_Stored items from a collection_
-- Opening Marker --
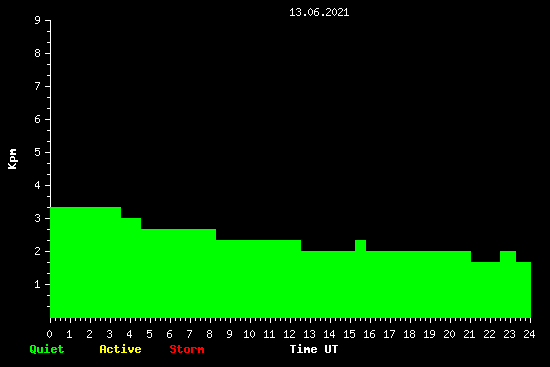Select the green Quiet legend label

click(x=47, y=349)
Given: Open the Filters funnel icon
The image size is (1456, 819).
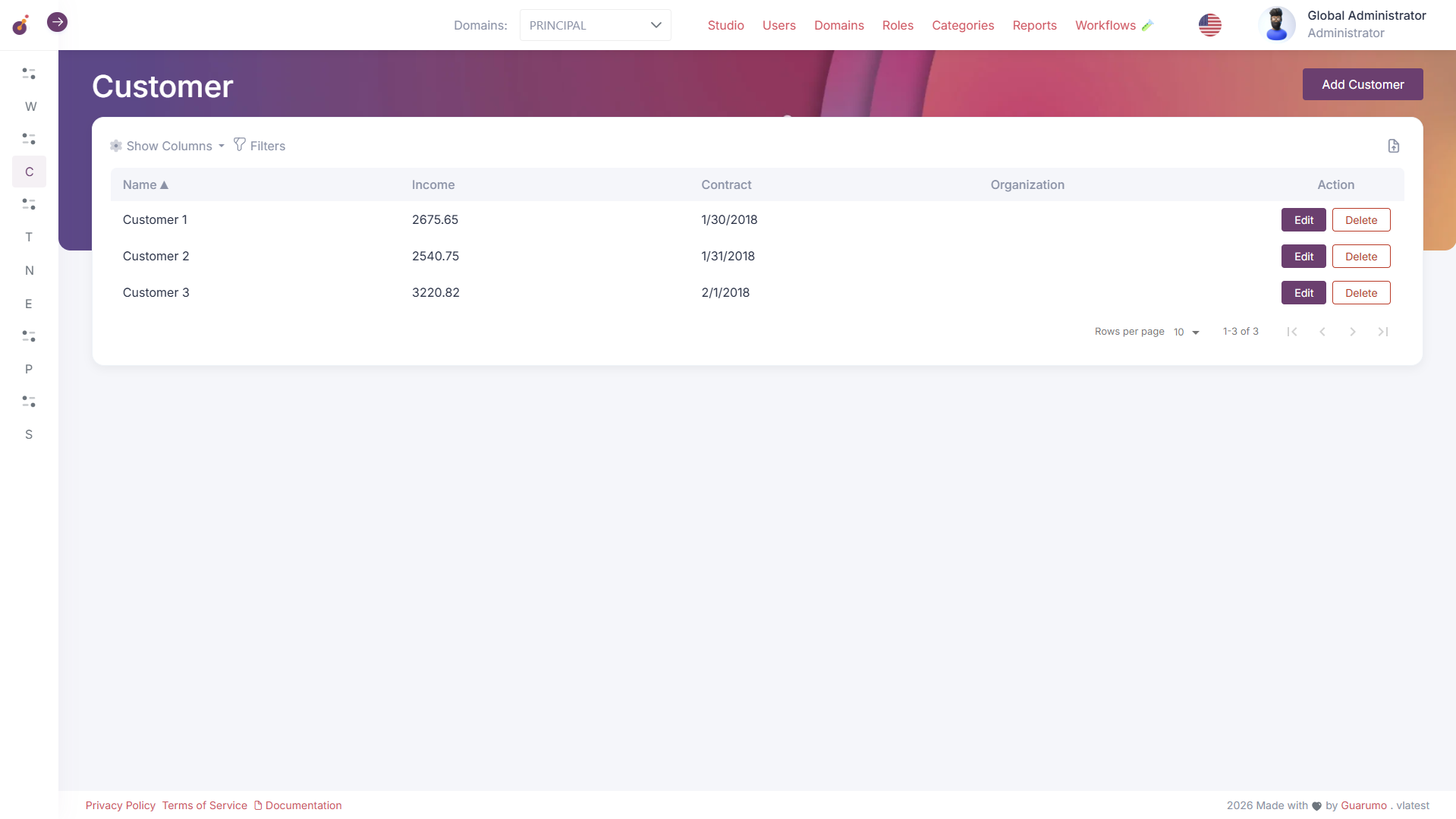Looking at the screenshot, I should coord(240,145).
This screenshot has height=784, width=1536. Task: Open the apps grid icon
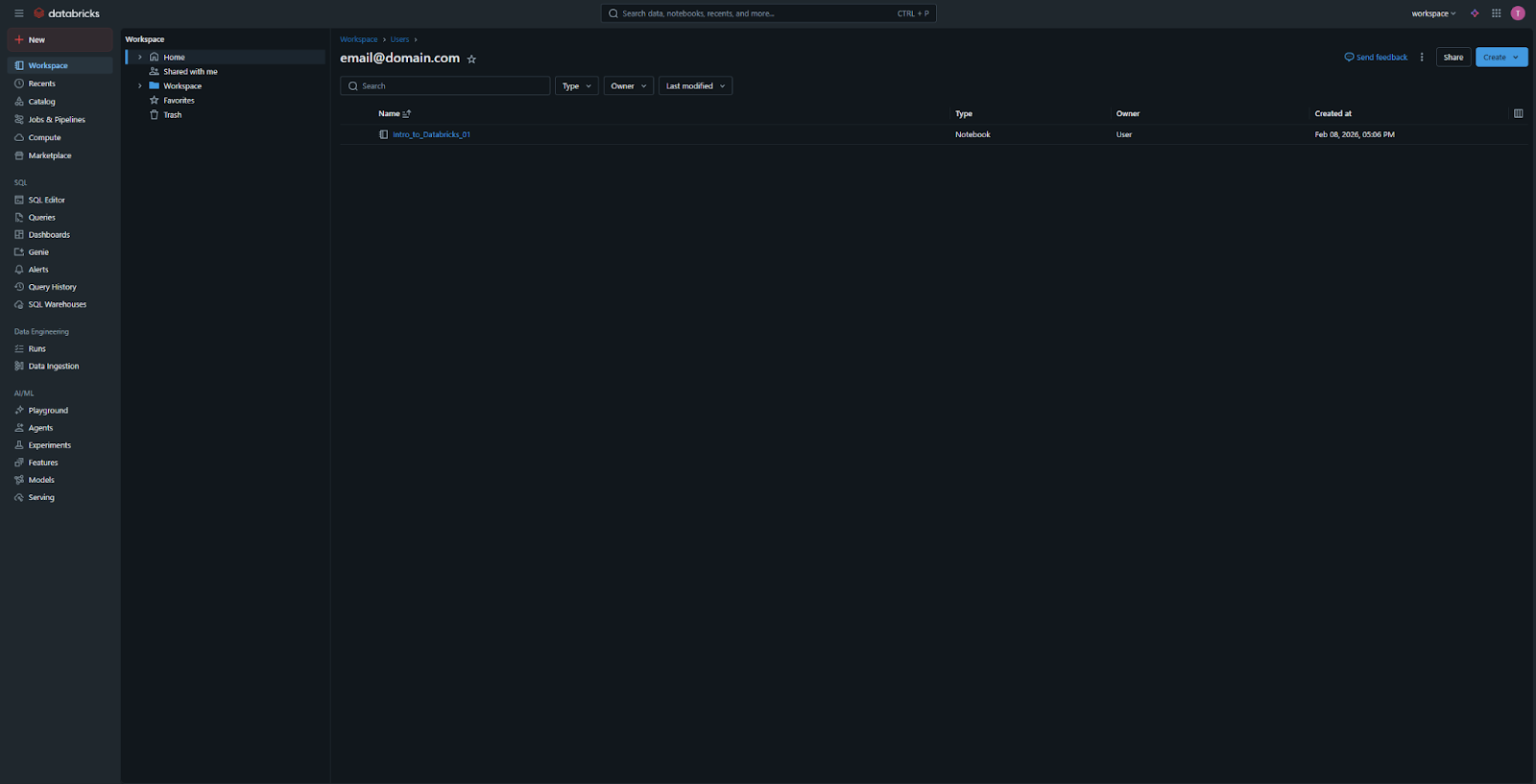tap(1496, 13)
-- Closing Marker --
_Brief_
Reproduce exactly, with every picture left out, the lines from the one that contains "The image size is (1456, 819)." to the final line of the records above.

_Written solution_
The image size is (1456, 819).
Looking at the screenshot, I should coord(240,145).
This screenshot has height=784, width=1536. Task: Open the apps grid icon
tap(1496, 13)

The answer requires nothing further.